Não somos proibidos de sair de casa. Precisamos evitar contato social, mas vamos ao supermercado fazer compras. Moramos (em Korb, Stuttgart) perto da floresta. Podemos andar de bicicleta, passear, mas há regras. Não podemos passear com mais de uma pessoa, no máximo em família com as crianças. Temos aproveitado para ajudar as crianças nas atividades da escola. Isso mudou a nossa rotina.
O RB Leipzig lidera a Bundesliga. Qual é o segredo do time?
Estavam muito bem até a paralisação, mas agora as cartas foram misturadas novamente. Vamos ver quais times cumpriram melhor os treinos em casa, se prepararam. Os jogadores nos treinamentos individuais, veremos quem se dedicou ou não, e aí tudo isso vai se refletir em campo. A Bundesliga pode voltar em 9 de maio. Estão planejando como. Com portões fechados, protocolo de higiene e com quantas pessoas no estádio. Montaram uma equipe médica para ajudar no planejamento. estamos na expectativa se o RB Leipzig continuará com essa força toda.
Você é a favor da conclusão da Bundesliga ou que o campeonato deveria ser encerrado?
Eu sou a favor de que o campeonato termine. Muitos clubes dependem disso. Do contrário, alguns podem até decretar falência. Isso seria o fim do futebol alemão como a gente conhece hoje. Acho importante acabar nem que seja com portões fechados para que se minimize um pouco a perda. Nesse tempo de sofrimento, de restrição, é importante que haja algo diferente do coronavírus para se conversar. O futebol é um bom ator nisso.
Nos últimos seis anos, a Alemanha sempre teve superávit (o maior do mundo por três anos seguidos). Agora, tem usado essa poupança, digamos assim, para ajudar os autônomos, pequenas, médias e grandes empresas. É um apoio muito grande. O Brasil vem de grandes problemas e crises nos últimos anos e, por isso, há esse grande medo de que haja um colapso na economia
Alemanha teve Paulo Rink, Kevin Kuranyi, Cacau… Quem será o próximo brasileiro na seleção da Alemanha?
Difícil dizer neste momento. Vamos ver. Temos vários filhos de brasileiros que acabaram ficando por aqui. Aguardemos se eles conseguirão esse privilégio, mas não há nada em vista, ainda, para resgatarmos aquele tempo em que defendemos a Alemanha.

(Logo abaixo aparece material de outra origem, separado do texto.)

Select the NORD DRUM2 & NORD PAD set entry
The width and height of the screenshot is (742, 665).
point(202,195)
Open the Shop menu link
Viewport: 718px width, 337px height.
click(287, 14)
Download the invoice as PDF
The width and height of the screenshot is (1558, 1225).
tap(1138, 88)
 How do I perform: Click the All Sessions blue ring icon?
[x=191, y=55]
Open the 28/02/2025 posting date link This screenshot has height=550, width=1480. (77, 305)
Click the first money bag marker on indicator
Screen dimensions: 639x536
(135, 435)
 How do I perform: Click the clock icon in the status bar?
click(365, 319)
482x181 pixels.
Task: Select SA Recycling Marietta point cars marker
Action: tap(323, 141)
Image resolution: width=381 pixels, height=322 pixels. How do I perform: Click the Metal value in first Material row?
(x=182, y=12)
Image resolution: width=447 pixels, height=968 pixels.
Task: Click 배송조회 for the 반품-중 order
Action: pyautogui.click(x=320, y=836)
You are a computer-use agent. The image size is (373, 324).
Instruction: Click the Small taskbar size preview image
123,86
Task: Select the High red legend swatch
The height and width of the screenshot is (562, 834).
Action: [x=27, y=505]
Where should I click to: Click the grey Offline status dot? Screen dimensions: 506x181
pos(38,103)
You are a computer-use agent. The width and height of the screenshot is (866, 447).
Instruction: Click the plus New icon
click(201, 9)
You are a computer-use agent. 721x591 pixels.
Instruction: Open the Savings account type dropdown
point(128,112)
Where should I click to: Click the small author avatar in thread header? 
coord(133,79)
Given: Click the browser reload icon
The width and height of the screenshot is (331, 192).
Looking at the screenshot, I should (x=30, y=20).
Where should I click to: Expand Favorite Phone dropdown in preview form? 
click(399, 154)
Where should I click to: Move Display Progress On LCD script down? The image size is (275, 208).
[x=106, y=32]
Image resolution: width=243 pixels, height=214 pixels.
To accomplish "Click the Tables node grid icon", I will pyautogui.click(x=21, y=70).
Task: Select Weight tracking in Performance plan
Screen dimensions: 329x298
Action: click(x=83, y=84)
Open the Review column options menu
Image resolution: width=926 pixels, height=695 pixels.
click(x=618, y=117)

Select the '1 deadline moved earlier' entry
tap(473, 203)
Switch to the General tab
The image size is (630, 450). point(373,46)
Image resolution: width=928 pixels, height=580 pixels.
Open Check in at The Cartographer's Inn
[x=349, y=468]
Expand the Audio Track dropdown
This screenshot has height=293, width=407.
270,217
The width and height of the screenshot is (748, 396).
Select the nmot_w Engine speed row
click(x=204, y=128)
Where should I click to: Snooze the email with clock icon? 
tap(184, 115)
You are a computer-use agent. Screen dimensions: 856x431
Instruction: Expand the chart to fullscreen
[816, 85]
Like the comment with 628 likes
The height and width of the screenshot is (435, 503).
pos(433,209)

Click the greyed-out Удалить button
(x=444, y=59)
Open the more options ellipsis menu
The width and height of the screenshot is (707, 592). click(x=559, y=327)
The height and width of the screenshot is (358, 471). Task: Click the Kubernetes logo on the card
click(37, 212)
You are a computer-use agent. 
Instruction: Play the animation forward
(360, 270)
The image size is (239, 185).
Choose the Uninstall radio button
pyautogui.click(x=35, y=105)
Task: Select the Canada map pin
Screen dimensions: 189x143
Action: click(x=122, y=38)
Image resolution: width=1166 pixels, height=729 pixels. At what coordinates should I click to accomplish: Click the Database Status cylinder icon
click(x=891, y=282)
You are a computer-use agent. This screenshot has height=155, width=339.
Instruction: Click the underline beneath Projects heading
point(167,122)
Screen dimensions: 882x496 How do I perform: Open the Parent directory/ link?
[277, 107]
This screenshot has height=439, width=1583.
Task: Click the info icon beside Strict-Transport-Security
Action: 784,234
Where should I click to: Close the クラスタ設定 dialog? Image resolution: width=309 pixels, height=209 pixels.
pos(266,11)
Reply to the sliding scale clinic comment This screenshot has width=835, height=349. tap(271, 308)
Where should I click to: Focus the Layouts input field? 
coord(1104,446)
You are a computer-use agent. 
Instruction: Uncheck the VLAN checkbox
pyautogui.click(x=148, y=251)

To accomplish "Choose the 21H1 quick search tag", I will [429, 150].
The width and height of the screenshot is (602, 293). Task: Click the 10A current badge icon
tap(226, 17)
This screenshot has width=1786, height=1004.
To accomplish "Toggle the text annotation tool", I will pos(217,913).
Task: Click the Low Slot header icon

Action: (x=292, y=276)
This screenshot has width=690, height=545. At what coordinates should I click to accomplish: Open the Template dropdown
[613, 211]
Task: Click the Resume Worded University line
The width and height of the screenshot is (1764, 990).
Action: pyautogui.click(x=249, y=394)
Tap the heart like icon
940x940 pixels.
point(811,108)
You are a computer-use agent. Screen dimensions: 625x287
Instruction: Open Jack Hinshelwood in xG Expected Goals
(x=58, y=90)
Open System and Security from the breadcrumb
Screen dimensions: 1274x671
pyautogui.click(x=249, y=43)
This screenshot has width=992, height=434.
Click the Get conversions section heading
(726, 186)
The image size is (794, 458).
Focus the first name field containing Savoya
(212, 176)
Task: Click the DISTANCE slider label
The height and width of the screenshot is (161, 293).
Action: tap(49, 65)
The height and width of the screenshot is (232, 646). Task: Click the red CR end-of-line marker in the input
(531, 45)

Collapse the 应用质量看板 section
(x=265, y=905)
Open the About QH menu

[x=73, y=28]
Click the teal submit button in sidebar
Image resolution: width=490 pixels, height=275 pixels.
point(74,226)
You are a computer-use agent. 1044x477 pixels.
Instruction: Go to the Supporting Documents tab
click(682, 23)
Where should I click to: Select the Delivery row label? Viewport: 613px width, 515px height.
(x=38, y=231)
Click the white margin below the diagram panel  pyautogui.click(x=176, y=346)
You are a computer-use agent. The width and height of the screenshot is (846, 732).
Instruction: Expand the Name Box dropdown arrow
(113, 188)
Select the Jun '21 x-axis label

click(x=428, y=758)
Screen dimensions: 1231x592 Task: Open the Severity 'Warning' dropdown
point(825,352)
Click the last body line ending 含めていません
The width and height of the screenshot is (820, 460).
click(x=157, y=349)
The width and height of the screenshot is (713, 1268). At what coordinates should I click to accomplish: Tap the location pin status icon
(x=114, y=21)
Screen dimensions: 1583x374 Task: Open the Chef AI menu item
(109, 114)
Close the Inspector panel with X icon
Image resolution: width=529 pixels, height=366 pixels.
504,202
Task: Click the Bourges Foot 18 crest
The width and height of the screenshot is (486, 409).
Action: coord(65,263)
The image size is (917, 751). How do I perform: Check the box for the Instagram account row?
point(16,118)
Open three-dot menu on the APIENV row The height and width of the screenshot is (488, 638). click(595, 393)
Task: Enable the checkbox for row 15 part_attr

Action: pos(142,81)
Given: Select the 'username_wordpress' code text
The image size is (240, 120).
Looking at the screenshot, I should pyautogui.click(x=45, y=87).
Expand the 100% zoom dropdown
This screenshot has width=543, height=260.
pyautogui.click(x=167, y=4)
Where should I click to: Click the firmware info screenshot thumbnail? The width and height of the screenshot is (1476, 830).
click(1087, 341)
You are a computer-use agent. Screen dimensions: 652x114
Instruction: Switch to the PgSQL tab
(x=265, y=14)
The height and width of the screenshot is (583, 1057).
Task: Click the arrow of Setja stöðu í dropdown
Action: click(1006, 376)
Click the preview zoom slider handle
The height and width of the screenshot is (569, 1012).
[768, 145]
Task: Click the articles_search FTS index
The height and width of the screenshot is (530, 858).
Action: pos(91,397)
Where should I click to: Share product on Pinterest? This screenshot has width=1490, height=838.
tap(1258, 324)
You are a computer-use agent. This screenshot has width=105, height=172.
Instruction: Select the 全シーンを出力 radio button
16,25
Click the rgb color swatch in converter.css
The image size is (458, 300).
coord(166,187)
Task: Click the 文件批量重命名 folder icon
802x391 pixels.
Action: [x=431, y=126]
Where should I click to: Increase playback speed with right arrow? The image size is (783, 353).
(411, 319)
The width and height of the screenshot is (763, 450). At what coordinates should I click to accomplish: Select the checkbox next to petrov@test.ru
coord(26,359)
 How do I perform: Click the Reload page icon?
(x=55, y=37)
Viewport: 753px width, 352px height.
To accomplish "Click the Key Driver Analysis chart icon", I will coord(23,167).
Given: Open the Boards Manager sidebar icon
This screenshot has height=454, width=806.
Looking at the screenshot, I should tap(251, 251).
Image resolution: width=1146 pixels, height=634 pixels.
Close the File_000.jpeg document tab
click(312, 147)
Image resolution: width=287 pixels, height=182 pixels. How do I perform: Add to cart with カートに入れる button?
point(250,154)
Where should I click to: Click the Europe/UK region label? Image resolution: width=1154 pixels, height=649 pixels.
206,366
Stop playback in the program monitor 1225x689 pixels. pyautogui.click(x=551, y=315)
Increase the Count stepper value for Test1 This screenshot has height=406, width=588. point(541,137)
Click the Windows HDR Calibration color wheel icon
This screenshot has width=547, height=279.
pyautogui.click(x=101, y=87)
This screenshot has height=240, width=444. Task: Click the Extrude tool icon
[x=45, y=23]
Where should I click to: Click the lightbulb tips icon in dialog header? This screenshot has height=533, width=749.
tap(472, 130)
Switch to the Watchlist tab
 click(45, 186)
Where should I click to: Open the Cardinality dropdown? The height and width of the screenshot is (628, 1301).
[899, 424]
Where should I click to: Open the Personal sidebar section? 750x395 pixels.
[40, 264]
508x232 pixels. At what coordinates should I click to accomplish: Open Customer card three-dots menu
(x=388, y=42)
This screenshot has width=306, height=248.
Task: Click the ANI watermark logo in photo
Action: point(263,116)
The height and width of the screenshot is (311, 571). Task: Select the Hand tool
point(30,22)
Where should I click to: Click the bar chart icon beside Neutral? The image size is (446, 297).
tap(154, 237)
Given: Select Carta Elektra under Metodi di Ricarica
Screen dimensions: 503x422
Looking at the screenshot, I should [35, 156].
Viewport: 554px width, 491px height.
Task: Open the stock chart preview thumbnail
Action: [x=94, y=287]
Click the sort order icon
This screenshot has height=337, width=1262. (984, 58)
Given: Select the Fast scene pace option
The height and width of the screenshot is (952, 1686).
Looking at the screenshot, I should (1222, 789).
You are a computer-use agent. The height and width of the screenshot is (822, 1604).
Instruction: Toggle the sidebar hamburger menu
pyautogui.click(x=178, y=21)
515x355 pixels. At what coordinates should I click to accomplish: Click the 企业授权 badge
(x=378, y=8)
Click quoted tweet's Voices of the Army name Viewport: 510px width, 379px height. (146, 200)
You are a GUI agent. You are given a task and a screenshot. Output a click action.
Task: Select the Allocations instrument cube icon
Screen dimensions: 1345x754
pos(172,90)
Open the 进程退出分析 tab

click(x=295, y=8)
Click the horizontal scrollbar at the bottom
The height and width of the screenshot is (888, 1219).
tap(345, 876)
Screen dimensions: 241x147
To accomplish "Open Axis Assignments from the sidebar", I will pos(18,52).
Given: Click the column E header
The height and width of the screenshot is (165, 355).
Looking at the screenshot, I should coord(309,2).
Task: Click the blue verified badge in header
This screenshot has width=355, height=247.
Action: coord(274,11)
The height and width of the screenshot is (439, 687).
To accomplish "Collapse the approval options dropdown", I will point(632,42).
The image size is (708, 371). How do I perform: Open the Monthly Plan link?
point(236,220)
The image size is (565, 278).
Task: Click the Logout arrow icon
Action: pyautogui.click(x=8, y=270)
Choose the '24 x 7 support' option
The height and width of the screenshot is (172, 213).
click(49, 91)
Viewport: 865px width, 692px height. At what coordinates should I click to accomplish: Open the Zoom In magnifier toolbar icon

O que esperar da seleção olímpica da Alemanha nos Jogos de Tóquio? E da principal na Eurocopa?
Tanto a seleção olímpica quanto a da Eurocopa vão com algumas mudanças. Para uns foi bom a mudança dos torneios para 2021, mas para outros nem tanto. Eu penso que a Alemanha será forte como sempre, mas não como a principal força. O grupo na Euro tem França e Portugal. É um grande desafio. Em Tóquio, teremos muitos jovens e um ou outro mais experiente. O foco será mesmo na Eurocopa.